Kalman Filter, Unscented Kalman Filter, Particle Filter are three popular techiques used in target tracking and localization. PID and MPC are two popular methods for control. In tracking and localization problems, algorithm implementation is important. In control problmes, both alogrithm implementation and parameter tuning are important. Note that we also need to decide how many particles will be used in partile filter.

Kalman Filter

Kalman Filter is a popular technique that used in tracking. The idea is to represents the location of tracking object by Gaussian and iterates on two main cycles - Measurement Update Cycle and Motion Update/Prediction Cycle - to obtain a more accurate distribution than those based on a single measurement alone.

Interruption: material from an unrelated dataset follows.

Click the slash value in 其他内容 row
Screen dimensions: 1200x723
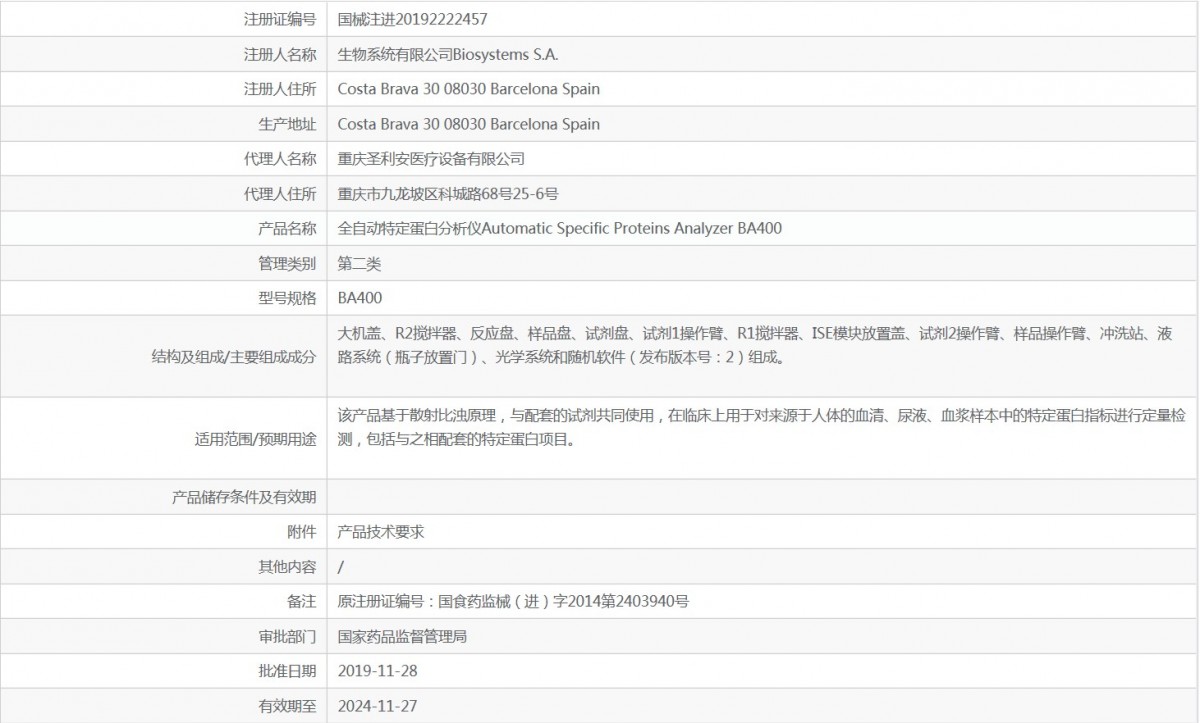[341, 567]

The BEAUTY of Kalman Filter is it can figure out, even though it never directly measure the velocity of the project, and from there is able to make predictions about future locations that incorporate velocity. The mathematical reason behind this is as follows.

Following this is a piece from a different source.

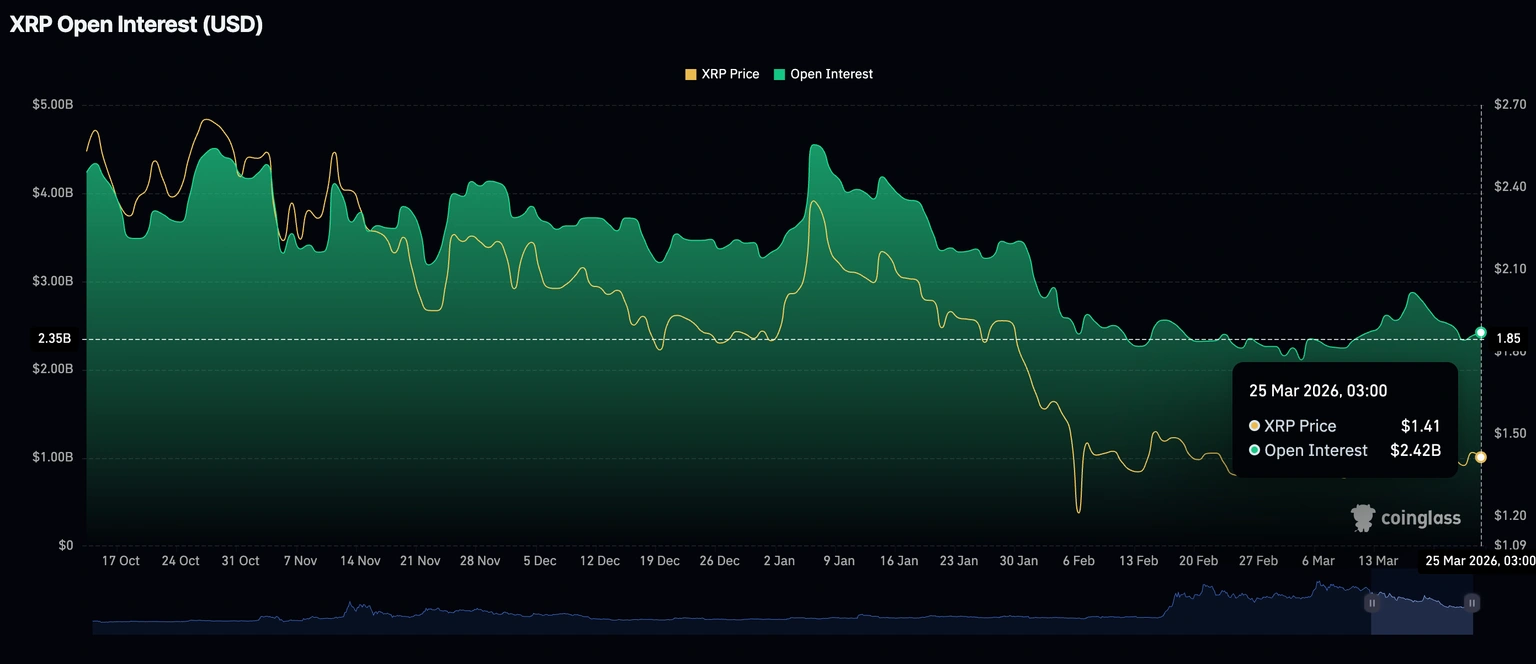1536x664 pixels.
Task: Click the 9 Jan date label
Action: pos(838,561)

x' = x + \delta_t * \dot{x}

Explanation with 1-D situation:

See picture

Conclusion - the variables of Kalman Filter:

                           -          OBSERVABLES
   KALMAN FILTER          |           (e.g. the momentary location)
       STATE              |                 |  |
(e.g. position, speed    <                  V  V
 of the car)              |           HIDDEN
                          |           (e.g. velocity)
                           -

Design of Kalman Filter:

      x' = x + \delta_t * \dot{x}
\dot{x}' = \dot{x}

Let F = [[1, delta_t],[0, 1]], 
    H = [1, 0].

UPDATE
  Predition:
    x' = F*x + u
    P' = F*P*Ft
  Measurement Update:
    y = z - H*x
    S = H*P*Ht + R
    K = P*Ht*Si
    x' = x + K*y
    P' = (I - K*H)*P
  where, x = estimate
         P = uncertainty covariance
         F = state transitivity matrix
         Ft: transpose of F
         u = motion vection
         z = measurement
         H = measurement function
         R = measurement noise
         I = identity matrix
         Si: inverse of S

Test Code: From Udacity

To observe the function of Kalman Filter, one can revise the value of measurements. For example,

  • measurements = [1, 2, 3]
  • measurements = [1, 2, 3, 4, 5]
  • measurements = [1, 2, 3, 4, 5, 7, 9, 11, 13, 15]
  • measurements = [1, 2, 3, 4, 5, 7, 9, 11, 13, 15, 17, 19, 21, 23, 25, 27, 29]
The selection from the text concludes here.